- After overcoming the longest odds to win the Premier League title, Leicester must adapt to personnel changes and Champions League play as it aims for a shock repeat.
How do you follow that?
Leicester City’s Premier League-winning coach Claudio Ranieri has been asked. He's laughed, shrugged, said it was impossible and that avoiding relegation is once again the primary target. But, remember, this is the man who said his team was still not thinking about winning the league only six weeks before the end of last season.
So let’s re-frame the question: how well can Leicester do this season? The first transfer saga of the summer went its way as Jamie Vardy rebuffed interest from Arsenal for a move before Euro 2016. This was a different type of rejection from others we have seen: Vardy is 29, this will likely be the last big contract of his career and he still turned down a so-called "bigger" side.
Just as significant was highly rated left back Ben Chilwell turning down Liverpool to stay at the club and challenge Christian Fuchs for a starting spot. As of now, Leicester is winning the battle to hold onto Riyad Mahrez, though that story may have a few twists to come before the end of the month.
The big loss is the littlest man in the squad: N’Golo Kante, the heartbeat of the team in the midfield, sold to Chelsea for £32 million.
“Last season we lost Esteban Cambiasso and everybody was crying," Ranieri told reporters last month. “Now we are crying because we lost Kante. Don't worry. Football in Leicester will keep going.”
That showed in the Community Shield match against Manchester United. The more storied side won the game 2-1 but Leicester gave it a fright: Shinji Okazaki hit the crossbar and Ahmed Musa’s pace as a substitute gave United’s defense a headache.
There are plenty of reasons why Leicester can stay in the upper echelon of the table. One is its recruitment: it may have lost three members of the backroom team as a result of its success, most notably recruitment head Steve Walsh, gone to Everton, but not before it bulked the squad with smart acquisitions this summer.
Kante’s replacement will be Nampalys Mendy, who was Nice's captain at 22 and played under Ranieri at Monaco. He may not be as eye-catching, but he is a worthy partner to Danny Drinkwater in the center.
Elsewhere, Leicester has improved Ranieri’s options, so even if Mahrez is sold, cover is already in place.
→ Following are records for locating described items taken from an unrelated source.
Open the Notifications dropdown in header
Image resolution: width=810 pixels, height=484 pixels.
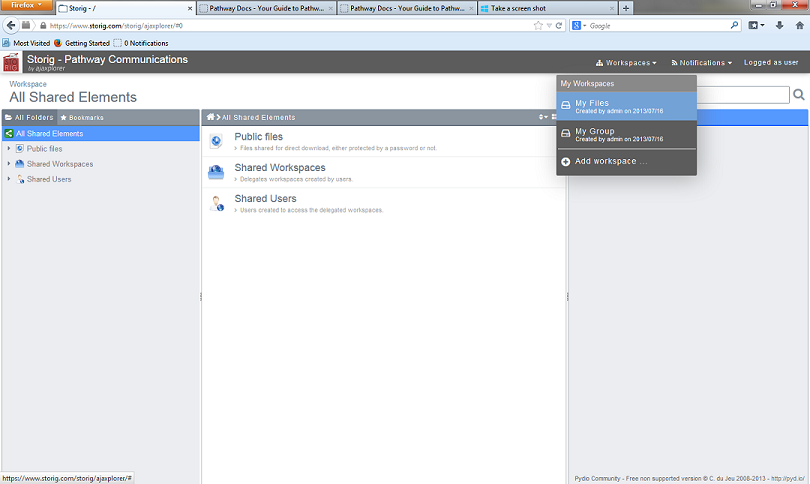coord(701,63)
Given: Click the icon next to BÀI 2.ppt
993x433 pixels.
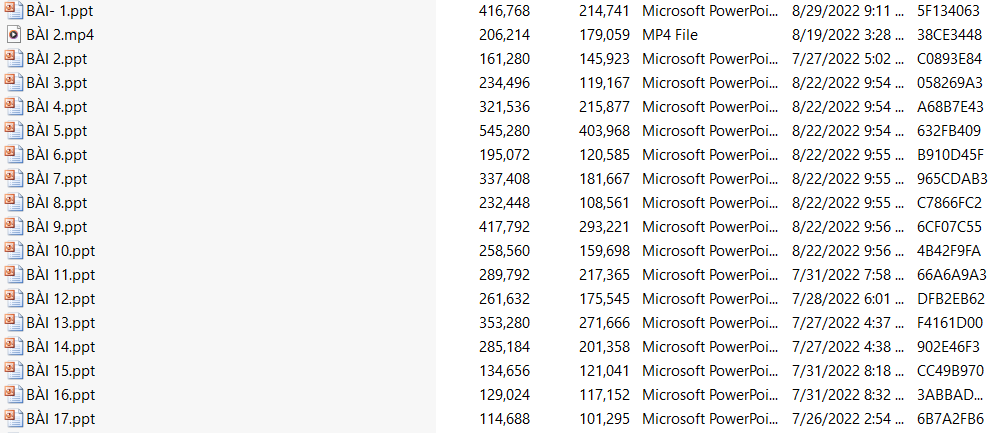Looking at the screenshot, I should tap(13, 58).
Last January it bought Demarai Gray from Birmingham, a talented English winger who earned a winners’ medal with some disciplined substitute appearances to help close out games last season. He has had more chances in pre-season, and impressed with his dribbling and shooting from distance.
Leicester broke its transfer record to sign Musa, a speedy Nigerian who can play on either wing and is ready-made for Ranieri’s counterattack system. Musa could either play out wide, alongside Vardy or instead of him. Ranieri could also bring in Bartosz Kapustka, Poland’s highly-rated teenage attacking midfielder. Last season, the Italian made the fewest changes to his lineup out of any coach in the league. Now, at least, he has options.
There is also greater depth at the back, where Ron-Robert Zieler is a real challenger to Kasper Schemichel in goal, and Sporting Gijon defender Luis Hernandez can offer cover at center back.
The biggest task for Ranieri will be to get the balance right between league and the Champions League, where Leicester, as English champion, will be a top seed. Getting through the group stage would be a huge achievement, and as for league finishes, anywhere in the top eight would have to be considered as decent.
We should know pretty soon how things are looking; Leicester’s first 10 matches include games against Arsenal, Liverpool, Manchester United, Southampton and Chelsea and Tottenham. Twelve months ago, we might have tipped the Foxes to be in the drop zone after those games. Given some of them are against teams with new coaches getting used to new systems, they could find themselves in the top four again.
Why not keep the dream alive for a little longer? As Ranieri himself might say: “Dilly ding! Dilly dong!”